Yine de, ziyafet bitene kadar acıya elimden geldiğince katlandım. O zamana kadar, kafam aynı anda binlerce çekiçle dövülüyormuş gibi hissediyordu. Yolumdaki her şeyi yok etme konusundaki o ilkel arzu yavaş yavaş vücudumdan çıkıyordu. Kendimi kontrol etmeli ve yalnız kalabilene kadar mantıklı kalmalıydım. Ama bu meraklı Alfa yanımda kaldı ve sabrımın sınırını test etmeye karar verdi.
"Prens Rufus, ben de size eşlik edeyim." Shawn yanıma yetişti.
İç çektim ve ona döndüm. "Üzgünüm ama biraz huzur ve sessizlik için yalnız kalmayı tercih ederim."
Gülümsemeye çalıştım ama ses tonumun hiç de dostça olmadığının farkındaydım.
Shawn dudaklarını büzdü, ağzını kapattı ve şiddetle başını sallarken yüzü domates gibi kızardı.
"Lütfen git." Soğuk bir şekilde ona baktım.
"Hemen, Prens Rufus." Shawn arkasını döndü ve aceleyle ayrıldı.
Shawn'ı nihayet gönderdiğimde, hızla yürüdüm
Odama çıktım. Canavarı daha fazla içeride tutamadım.
Sylvia'nın bakış açısı:
Sersem bir şekilde uyandım ama vücuduma çarpan soğuk hava beni hemen ayılmaya yetti.
Ayağa kalkmaya çalıştım, ancak hareket edemediğimi fark ettim. Ellerim ve ayaklarım bu devasa yatağın çerçevesine bağlanmıştı ve tamamen çıplaktım. Ağzıma, çıkan her sesi boğan bir şey bile tıkıştırılmıştı.
Neler oluyordu?
Başımı çevirip etrafımı gözlemledim. Daha önce hiç görmediğim bir odadaydım ve etrafta kimse yoktu. Kendimi kurtarmaya çalıştım ama ipler bileklerimin etrafında giderek daha da sıkılaştı. Ağladım ve kükredim, yakındaki herhangi birine bir tehlike sinyali göndermeyi umdum.

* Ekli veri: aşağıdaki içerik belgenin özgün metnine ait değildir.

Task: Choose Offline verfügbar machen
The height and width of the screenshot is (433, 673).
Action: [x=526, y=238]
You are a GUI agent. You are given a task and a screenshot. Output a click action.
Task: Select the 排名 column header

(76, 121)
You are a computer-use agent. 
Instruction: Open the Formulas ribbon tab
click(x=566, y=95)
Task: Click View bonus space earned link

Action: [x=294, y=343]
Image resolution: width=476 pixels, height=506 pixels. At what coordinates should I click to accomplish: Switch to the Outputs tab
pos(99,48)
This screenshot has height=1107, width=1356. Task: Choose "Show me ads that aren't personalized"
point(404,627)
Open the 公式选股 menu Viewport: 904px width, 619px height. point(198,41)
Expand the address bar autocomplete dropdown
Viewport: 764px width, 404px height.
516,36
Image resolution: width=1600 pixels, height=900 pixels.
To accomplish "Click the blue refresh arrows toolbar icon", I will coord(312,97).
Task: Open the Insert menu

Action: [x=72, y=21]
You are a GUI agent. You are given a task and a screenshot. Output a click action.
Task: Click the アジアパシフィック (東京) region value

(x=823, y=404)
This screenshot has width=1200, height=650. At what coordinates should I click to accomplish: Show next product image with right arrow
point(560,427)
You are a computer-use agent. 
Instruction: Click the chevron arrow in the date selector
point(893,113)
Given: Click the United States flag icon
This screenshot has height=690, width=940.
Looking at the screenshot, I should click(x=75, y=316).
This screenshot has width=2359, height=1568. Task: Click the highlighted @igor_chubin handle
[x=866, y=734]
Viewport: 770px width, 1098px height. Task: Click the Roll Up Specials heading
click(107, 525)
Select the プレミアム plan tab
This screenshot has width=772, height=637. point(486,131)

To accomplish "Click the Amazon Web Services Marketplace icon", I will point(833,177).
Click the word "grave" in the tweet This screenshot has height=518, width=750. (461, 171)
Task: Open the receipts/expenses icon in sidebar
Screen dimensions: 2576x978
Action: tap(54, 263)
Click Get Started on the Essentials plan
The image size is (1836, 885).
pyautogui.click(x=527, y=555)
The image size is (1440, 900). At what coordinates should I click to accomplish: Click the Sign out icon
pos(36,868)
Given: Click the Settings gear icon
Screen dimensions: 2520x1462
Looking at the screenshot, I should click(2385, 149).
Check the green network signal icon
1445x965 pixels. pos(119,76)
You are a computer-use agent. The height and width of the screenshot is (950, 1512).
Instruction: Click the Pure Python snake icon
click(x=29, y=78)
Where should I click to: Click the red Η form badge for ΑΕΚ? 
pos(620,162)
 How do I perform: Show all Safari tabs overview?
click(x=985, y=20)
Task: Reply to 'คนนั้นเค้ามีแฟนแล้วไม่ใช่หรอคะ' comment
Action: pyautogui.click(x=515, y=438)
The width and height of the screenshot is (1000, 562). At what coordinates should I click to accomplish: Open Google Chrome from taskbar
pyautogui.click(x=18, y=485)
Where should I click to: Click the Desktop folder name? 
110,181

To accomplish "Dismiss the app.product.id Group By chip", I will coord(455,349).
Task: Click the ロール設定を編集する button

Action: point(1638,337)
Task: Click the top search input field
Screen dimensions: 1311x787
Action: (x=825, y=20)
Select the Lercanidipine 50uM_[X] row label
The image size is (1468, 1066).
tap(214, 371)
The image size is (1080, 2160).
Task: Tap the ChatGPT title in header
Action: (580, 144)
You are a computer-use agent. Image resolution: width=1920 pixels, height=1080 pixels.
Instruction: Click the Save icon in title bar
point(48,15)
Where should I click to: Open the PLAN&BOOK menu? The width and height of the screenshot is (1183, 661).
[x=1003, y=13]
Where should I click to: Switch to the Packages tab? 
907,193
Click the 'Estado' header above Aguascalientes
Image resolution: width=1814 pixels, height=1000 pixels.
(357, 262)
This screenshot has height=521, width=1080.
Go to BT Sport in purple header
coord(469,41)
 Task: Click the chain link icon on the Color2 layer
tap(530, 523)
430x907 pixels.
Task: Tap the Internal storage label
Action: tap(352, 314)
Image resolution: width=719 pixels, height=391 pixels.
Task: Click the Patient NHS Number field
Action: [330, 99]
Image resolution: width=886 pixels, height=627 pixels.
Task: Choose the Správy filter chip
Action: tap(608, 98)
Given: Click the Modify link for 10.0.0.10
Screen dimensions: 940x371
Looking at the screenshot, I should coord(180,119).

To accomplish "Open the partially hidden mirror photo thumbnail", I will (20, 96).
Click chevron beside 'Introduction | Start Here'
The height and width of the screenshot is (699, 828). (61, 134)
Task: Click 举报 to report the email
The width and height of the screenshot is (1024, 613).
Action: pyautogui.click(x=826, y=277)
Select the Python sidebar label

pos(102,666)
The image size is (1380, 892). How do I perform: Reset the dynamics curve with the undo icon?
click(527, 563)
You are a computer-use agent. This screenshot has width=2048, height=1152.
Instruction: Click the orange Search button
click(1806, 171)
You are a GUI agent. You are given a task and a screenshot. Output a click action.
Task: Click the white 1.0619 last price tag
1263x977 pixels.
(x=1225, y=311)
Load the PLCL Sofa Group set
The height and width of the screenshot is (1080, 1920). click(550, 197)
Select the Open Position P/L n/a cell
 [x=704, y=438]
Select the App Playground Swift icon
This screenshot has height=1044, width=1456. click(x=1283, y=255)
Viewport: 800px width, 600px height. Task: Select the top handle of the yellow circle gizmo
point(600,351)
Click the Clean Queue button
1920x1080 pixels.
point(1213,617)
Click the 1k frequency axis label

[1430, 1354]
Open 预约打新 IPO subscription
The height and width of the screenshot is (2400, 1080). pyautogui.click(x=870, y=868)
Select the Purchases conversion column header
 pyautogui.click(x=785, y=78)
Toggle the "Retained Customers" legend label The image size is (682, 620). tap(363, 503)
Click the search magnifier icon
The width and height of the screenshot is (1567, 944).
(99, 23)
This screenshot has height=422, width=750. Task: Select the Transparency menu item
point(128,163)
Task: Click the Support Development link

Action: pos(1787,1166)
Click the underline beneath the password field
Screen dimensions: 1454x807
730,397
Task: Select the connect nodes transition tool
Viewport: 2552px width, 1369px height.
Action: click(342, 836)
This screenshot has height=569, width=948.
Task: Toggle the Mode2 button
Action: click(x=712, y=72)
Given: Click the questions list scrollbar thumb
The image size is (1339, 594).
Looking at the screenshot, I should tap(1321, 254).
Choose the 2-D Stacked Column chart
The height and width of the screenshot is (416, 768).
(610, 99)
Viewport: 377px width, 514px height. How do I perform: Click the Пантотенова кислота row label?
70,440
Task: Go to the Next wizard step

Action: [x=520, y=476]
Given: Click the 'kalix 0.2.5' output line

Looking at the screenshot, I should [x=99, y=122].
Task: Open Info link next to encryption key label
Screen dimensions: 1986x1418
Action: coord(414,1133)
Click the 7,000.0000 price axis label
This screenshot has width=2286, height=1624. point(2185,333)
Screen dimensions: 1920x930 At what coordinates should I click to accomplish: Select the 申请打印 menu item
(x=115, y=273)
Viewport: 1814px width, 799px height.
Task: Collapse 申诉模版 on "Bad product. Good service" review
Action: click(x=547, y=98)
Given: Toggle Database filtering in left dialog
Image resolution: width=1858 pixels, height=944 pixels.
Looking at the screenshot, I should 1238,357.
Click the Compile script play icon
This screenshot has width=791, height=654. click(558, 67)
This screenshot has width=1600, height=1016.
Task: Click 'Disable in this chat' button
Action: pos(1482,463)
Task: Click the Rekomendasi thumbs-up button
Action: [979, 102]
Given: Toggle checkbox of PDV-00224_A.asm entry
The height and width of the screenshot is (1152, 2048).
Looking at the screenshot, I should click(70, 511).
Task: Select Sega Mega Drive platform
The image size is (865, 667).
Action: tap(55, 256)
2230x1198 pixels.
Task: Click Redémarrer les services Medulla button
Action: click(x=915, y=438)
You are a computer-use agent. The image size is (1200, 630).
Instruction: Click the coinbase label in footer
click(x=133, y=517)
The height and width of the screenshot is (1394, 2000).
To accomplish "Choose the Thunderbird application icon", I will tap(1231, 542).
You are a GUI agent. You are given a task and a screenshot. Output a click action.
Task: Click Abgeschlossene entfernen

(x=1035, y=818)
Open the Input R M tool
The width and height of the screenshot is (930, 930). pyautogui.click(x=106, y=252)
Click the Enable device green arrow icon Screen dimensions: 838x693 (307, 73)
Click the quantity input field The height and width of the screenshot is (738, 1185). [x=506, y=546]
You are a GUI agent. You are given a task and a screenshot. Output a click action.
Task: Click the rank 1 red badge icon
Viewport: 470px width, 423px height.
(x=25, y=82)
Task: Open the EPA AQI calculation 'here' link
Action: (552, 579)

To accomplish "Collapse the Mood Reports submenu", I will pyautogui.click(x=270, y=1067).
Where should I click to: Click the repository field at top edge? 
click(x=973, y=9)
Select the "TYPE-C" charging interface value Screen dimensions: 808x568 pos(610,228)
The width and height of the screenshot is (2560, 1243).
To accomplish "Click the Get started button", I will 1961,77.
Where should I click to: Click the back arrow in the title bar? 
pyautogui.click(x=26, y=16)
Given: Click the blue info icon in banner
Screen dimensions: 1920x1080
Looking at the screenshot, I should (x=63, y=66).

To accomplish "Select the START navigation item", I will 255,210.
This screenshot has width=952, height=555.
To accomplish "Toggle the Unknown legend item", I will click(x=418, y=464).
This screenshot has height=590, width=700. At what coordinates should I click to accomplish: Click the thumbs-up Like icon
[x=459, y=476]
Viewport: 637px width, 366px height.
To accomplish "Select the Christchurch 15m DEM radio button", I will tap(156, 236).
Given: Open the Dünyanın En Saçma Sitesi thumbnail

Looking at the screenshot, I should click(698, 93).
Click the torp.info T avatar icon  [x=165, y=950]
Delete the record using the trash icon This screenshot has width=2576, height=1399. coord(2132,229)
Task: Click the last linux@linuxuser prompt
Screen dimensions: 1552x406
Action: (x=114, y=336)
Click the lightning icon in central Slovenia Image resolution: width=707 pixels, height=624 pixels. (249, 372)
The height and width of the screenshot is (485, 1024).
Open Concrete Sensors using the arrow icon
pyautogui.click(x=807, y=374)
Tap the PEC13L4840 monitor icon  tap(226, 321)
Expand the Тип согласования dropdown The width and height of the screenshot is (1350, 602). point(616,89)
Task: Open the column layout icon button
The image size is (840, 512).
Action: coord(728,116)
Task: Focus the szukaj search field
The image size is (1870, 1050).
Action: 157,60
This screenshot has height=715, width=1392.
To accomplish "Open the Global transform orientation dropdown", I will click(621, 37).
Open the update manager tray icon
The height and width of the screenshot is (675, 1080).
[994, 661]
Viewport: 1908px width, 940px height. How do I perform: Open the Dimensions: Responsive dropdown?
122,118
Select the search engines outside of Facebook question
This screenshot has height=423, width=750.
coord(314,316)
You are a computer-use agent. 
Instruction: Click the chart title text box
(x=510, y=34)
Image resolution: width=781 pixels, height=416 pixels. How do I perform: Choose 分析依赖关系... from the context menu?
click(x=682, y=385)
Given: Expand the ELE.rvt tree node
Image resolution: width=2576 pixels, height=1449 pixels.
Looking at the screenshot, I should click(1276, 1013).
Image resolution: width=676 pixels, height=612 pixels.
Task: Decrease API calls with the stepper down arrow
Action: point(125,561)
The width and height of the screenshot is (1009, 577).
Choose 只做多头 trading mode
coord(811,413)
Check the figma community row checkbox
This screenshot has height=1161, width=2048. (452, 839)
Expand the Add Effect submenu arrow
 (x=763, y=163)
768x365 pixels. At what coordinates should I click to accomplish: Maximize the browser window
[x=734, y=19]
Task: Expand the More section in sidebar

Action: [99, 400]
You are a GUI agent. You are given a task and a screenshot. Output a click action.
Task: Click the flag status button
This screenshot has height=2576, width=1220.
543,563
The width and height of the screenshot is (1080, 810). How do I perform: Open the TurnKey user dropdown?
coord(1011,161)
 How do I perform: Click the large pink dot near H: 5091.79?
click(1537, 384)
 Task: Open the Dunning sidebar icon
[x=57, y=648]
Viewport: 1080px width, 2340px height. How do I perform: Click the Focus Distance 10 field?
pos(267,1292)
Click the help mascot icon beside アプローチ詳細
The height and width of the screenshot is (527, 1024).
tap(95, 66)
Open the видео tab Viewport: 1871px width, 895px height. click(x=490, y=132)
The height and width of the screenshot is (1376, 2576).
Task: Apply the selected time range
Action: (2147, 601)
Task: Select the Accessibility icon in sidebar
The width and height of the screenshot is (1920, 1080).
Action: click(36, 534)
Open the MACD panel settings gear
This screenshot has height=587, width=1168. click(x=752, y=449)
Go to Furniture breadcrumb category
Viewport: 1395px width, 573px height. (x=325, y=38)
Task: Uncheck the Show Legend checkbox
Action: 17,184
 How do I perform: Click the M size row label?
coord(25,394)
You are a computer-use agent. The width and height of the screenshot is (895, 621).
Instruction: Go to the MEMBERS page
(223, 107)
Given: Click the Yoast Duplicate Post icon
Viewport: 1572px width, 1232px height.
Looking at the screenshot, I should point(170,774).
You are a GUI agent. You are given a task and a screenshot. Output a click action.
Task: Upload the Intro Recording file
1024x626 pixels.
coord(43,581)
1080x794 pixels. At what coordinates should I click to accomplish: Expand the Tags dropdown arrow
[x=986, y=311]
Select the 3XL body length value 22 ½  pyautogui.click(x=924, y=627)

"Çeneni kapa!" Dışarıdaki bir adam kapıyı çarpıp bana bağırdı.
"Ne yazık. O kız çok çekici görünüyordu!"
Kapının ötesinden başka bir adamın sesi duyuldu. Ne konuştuklarını duymaya çalışarak boynumu daha da yukarı kaldırdım.
"Yazık mı? O da tıpkı diğer baştan çıkarıcılar gibi görünüyor, er ya da geç birçok erkek tarafından oynanacak."
"Prens Rufus'a gönderilmemiş olsaydı, ona bir şans verebilirdik. Sadece vücudunu düşünmek bile beni tahrik ediyor!"
Benim hakkımda konuştukları şeylerden tiksinerek kaşlarımı çattım.
"Böyle iyi bir şeye sahip olma şansımız yok." İçlerinden biri övündü. "Eh, o bizim yeni Alfa'mızdan bir hediye ve çoktan Prens Rufus'un yatağına gönderildi. Prensin gaddar olduğunu duydum. O kız muhtemelen bu geceyi bile atlatamayacak."
İki adamın Shawn'ın muhafızları olduğunu fark ettim. Shawn, onu eşim olarak reddettiğim için benden intikam alıyor gibiydi! Elbette, kesinlikle iğrenç davranacaktı! İnledim, ancak ses sadece boğuktu. Kendimi tekrar iplerden kurtarmaya çalıştım, ancak sürtünme sadece bileklerimdeki deriyi yakmakla sonuçlandı.
Bu sırada dışarıdan gelen üçüncü bir ses duydum. Derin ve bir şekilde manyetikti. "Gidebilirsin. Etrafta herhangi bir gardiyana ihtiyacım yok."
"Evet, Prens Rufus."
Oydu! Prens Rufus! Göz bebeklerim küçüldü ve panik içinde odanın etrafına baktım, kaçmanın bir yolunu bulmaya çalışıyordum. Ama hareket bile edemiyorken nasıl kaçabilirdim ki? Başka seçeneğim kalmamıştı.